DOCUMENT TEXT:
Ok, preaching to the pope here, but: moving memory is bad.  Make sure
data can stay where it starts.  In particular: don't use realloc.  And
if you do, grow the size _exponentially_ (like a factor of 1.5).  If
you grow the size exponentially, at least the movery hits the
algorithm with O(n lg n).  If data stays put, even in badly scattered
linear lists, we have O(n).  If you grow realloc _linearly_ (constant
size increment), then the algorithm is hit with O(n^2).

Technically, basically _all_ operations of git can be done by doing
list merges of presorted lists.  The index can be kept sorted.  All
requests into the index can be collected in readdir order into one
linear list, this gets sorted once using a merge sort with O(n lg n),
then it gets merged with the index O(n+N).  As long as the whole index
is read in, it can't be done faster.  It is not necessary to organize
the read data into trees or more complicate structures: a single
linear list is sufficient.  One can use the hierarchical structure of
a directory to shave off some part of the sorting cost, though, and it
considerably will lessen memory impact (and copying costs) if a
file/directory/tree entry can contain a relative file name and a
"pointer to prefix" where the rest of the file path is to be found.

Anyway, so much for some theory.  Now let's look at bad points in the
code, judging from your benchmarks.

A grep for realloc is appaling.  Let's see what is actually involved
here.

attr.c:

struct git_attr *git_attr(const char *name, int len)
{

	a->attr_nr = attr_nr++;
	git_attr_hash[pos] = a;

	check_all_attr = xrealloc(check_all_attr,
				  sizeof(*check_all_attr) * attr_nr);

[...]

Full O(n^2) behavior of the worst kind (increment 1!).

builtin-commit-tree.c:

static void add_buffer(char **bufp, unsigned int *sizep, const char *fmt, ...)
{
	size = *sizep;
	newsize = size + len + 1;
	alloc = (size + 32767) & ~32767;

[size rounded to next 32k (inconsistent! needs to be size+1 rounded up)]

	buf = *bufp;
	if (newsize > alloc) {
		alloc = (newsize + 32767) & ~32767;

[newsize rounded to next 32k]

		buf = xrealloc(buf, alloc);

[O(n^2): constant increment.  Important?  No idea.]

		*bufp = buf;
	}
	*sizep = newsize - 1;

	memcpy(buf + size, one_line, len);
}

[...]

int register_commit_graft(struct commit_graft *graft, int ignore_dups)

[Records from a collection]
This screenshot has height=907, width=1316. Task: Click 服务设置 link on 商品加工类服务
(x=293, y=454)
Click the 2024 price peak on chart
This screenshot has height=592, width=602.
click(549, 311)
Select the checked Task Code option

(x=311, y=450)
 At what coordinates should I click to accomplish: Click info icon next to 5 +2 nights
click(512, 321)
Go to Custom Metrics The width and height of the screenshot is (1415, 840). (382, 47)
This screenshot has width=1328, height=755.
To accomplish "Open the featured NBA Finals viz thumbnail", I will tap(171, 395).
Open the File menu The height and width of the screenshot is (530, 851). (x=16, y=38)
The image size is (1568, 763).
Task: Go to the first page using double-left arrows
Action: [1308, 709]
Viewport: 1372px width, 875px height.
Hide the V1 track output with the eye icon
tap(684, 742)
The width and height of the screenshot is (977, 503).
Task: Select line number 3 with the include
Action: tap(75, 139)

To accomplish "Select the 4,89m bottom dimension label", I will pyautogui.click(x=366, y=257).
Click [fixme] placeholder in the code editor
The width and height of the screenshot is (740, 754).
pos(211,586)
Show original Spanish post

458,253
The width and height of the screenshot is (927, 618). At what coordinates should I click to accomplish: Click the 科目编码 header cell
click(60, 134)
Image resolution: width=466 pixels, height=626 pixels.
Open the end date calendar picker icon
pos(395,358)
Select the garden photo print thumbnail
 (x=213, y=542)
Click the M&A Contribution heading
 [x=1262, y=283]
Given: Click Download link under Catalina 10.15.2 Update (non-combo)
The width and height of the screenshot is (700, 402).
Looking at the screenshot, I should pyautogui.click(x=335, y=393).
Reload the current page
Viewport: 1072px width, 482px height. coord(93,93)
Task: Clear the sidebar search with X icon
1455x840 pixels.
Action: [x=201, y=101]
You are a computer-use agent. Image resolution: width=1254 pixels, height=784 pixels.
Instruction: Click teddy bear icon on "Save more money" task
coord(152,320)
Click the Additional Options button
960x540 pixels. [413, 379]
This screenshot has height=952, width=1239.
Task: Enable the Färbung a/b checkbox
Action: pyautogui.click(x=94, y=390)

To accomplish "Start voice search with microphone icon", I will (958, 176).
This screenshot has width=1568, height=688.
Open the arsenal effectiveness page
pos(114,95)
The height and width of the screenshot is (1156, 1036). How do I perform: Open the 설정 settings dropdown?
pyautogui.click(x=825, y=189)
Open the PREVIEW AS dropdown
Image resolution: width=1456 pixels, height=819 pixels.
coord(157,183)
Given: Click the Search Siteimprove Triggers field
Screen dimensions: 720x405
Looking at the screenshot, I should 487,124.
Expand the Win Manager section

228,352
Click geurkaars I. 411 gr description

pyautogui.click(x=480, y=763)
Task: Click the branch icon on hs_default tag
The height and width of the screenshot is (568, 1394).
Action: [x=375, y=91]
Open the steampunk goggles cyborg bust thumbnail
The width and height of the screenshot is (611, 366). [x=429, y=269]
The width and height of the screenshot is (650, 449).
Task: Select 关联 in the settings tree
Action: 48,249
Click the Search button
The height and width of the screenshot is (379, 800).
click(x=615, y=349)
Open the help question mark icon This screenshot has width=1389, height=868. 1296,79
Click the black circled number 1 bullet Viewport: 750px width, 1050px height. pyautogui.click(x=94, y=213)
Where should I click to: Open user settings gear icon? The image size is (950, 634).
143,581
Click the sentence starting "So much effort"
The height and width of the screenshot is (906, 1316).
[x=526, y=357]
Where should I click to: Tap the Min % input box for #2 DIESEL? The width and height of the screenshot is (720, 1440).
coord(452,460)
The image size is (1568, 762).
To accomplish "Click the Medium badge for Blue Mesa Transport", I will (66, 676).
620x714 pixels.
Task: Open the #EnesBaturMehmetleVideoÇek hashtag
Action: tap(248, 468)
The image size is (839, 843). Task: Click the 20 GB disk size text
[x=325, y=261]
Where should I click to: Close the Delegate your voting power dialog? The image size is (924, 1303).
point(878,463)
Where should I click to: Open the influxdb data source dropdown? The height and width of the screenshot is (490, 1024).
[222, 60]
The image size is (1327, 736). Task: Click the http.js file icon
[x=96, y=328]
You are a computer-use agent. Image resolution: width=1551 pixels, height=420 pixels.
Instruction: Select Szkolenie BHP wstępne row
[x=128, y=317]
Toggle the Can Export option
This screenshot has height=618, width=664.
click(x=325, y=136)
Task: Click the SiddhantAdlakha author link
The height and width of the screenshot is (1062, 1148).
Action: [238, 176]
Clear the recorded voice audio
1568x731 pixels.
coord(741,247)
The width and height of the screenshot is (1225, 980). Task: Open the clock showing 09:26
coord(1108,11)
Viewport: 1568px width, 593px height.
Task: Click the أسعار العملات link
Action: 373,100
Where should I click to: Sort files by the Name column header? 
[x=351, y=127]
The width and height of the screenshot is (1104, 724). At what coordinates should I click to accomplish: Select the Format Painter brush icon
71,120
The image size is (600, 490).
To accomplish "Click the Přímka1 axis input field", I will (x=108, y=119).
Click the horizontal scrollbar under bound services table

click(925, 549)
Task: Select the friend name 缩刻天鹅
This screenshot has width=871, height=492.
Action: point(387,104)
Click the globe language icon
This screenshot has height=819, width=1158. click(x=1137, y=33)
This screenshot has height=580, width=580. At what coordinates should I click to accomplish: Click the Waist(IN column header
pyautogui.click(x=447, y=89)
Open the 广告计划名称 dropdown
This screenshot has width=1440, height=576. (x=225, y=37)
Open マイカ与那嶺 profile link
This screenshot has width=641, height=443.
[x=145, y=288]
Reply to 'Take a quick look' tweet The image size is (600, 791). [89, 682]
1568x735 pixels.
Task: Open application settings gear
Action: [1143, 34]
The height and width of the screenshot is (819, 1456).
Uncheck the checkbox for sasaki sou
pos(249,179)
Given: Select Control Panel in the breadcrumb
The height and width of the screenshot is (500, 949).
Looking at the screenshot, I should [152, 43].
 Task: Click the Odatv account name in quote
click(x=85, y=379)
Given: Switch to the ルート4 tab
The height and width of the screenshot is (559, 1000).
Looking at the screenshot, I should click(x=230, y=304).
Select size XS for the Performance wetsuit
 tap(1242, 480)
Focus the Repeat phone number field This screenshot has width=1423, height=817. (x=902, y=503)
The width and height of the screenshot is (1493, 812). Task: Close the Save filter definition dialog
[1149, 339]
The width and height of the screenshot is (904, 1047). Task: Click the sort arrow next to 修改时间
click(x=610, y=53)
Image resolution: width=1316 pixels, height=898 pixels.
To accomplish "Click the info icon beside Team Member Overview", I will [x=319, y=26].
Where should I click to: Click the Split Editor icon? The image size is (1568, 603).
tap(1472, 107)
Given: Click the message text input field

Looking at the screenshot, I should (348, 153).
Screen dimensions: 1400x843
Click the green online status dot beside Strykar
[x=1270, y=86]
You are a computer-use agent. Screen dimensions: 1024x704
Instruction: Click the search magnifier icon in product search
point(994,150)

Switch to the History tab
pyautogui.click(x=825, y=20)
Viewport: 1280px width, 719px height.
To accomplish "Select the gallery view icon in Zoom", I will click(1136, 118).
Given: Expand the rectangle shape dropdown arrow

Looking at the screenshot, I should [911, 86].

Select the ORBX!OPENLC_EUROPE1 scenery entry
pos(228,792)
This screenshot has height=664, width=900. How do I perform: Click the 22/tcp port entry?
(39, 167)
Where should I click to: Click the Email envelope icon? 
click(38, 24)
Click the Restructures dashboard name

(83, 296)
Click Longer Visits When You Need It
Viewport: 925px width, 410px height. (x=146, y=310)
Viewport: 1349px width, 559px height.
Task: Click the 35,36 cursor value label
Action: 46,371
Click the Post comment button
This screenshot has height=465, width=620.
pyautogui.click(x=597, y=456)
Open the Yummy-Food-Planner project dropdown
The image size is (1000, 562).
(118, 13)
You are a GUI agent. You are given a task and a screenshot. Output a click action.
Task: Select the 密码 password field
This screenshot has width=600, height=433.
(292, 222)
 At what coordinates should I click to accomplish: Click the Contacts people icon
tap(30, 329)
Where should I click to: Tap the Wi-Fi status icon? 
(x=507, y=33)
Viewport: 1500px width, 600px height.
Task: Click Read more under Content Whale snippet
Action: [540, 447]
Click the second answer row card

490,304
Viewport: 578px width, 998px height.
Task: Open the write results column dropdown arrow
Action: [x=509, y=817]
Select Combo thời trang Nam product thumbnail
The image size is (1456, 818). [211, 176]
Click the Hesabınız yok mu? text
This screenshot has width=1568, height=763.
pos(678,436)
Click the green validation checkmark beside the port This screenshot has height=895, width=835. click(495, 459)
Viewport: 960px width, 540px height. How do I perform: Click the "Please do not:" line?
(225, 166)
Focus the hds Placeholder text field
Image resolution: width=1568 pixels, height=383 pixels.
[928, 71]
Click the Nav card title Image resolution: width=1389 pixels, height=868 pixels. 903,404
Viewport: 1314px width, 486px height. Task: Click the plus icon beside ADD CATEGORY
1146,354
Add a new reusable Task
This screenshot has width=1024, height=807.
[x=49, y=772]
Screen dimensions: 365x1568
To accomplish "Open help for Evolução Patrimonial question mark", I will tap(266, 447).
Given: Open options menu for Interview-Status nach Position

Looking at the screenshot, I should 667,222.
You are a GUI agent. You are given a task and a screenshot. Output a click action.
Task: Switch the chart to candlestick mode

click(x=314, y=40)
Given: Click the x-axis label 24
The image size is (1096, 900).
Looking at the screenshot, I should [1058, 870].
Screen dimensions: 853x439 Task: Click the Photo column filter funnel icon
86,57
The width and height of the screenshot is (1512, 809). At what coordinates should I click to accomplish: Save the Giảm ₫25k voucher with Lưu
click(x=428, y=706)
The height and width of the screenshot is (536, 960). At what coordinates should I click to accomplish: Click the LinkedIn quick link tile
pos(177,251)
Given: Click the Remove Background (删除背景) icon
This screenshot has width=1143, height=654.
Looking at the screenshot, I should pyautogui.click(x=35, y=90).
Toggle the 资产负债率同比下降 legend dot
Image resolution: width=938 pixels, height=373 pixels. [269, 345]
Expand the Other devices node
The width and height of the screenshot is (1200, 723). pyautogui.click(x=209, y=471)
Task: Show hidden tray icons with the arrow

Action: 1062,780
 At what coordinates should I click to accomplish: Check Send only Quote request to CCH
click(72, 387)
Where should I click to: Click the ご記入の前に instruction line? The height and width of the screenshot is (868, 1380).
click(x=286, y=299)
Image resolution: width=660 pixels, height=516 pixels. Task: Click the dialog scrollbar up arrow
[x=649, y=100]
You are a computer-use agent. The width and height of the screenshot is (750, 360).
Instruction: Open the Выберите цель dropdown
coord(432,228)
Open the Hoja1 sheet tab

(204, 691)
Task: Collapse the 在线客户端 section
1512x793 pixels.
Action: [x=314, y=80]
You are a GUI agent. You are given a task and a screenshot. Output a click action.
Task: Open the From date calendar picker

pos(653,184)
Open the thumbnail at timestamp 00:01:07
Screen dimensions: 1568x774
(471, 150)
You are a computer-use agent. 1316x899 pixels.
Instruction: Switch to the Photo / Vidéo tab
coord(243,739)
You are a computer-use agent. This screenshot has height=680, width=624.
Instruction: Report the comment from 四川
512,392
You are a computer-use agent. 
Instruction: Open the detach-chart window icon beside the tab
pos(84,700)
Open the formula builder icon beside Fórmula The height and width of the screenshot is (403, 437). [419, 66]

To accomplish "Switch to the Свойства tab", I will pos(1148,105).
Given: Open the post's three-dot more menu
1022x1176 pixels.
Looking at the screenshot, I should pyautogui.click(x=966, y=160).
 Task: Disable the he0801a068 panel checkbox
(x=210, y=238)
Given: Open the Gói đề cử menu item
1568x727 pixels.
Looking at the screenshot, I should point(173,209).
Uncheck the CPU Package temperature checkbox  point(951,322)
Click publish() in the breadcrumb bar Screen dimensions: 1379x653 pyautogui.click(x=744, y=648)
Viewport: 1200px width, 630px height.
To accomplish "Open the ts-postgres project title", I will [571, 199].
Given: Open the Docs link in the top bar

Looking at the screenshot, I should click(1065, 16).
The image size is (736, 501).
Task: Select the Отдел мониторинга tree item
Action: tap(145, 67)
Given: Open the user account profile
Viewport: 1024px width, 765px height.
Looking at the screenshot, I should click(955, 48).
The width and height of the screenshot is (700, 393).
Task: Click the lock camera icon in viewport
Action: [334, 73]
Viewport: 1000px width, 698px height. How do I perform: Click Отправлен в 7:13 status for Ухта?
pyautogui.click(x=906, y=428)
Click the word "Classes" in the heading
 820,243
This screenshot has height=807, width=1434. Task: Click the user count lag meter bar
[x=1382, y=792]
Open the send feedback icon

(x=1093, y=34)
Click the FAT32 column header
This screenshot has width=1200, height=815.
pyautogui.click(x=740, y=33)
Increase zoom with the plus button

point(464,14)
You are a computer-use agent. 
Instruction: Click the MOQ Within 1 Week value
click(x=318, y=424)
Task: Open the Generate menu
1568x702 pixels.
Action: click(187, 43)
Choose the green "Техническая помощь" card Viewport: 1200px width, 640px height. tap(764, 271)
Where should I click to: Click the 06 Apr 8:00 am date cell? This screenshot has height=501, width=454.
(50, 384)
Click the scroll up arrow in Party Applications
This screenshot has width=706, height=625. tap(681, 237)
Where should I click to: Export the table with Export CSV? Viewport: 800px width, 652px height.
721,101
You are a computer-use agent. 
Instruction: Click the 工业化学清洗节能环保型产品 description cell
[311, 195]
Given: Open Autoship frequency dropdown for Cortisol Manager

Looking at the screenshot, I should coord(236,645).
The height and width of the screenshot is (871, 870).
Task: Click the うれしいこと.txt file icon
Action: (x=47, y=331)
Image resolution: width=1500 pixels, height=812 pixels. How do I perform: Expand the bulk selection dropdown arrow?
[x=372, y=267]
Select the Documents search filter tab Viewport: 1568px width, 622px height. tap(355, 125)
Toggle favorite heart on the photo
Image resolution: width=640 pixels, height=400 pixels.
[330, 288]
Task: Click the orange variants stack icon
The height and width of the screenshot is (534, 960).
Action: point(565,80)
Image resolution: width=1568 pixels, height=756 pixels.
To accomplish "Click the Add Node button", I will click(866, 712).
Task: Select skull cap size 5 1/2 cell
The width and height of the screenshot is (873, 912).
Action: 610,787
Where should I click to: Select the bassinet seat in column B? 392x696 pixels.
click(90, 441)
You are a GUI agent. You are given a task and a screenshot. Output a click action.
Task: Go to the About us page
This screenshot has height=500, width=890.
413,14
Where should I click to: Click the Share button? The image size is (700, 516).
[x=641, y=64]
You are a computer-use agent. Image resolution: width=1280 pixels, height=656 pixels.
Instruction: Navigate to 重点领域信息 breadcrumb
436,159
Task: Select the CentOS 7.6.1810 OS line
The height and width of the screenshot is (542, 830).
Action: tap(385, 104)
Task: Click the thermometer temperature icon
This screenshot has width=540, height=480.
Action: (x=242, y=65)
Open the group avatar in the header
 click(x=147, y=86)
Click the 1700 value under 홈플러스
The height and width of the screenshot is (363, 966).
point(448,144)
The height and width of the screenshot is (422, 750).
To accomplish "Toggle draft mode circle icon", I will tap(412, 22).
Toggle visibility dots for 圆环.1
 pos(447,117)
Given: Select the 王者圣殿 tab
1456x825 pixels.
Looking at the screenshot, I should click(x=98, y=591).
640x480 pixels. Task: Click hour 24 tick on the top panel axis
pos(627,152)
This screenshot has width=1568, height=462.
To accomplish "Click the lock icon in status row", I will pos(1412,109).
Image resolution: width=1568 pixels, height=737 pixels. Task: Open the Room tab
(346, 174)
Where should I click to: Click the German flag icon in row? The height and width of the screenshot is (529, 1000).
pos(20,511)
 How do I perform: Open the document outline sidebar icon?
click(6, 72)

OBJECTIVE: Reproduce the passage of the text on memory reallocation in git verbatim, from "a->attr_nr = attr_nr++;" to "kind (increment 1!).".

FULL RESPONSE:
a->attr_nr = attr_nr++;
	git_attr_hash[pos] = a;

	check_all_attr = xrealloc(check_all_attr,
				  sizeof(*check_all_attr) * attr_nr);

[...]

Full O(n^2) behavior of the worst kind (increment 1!).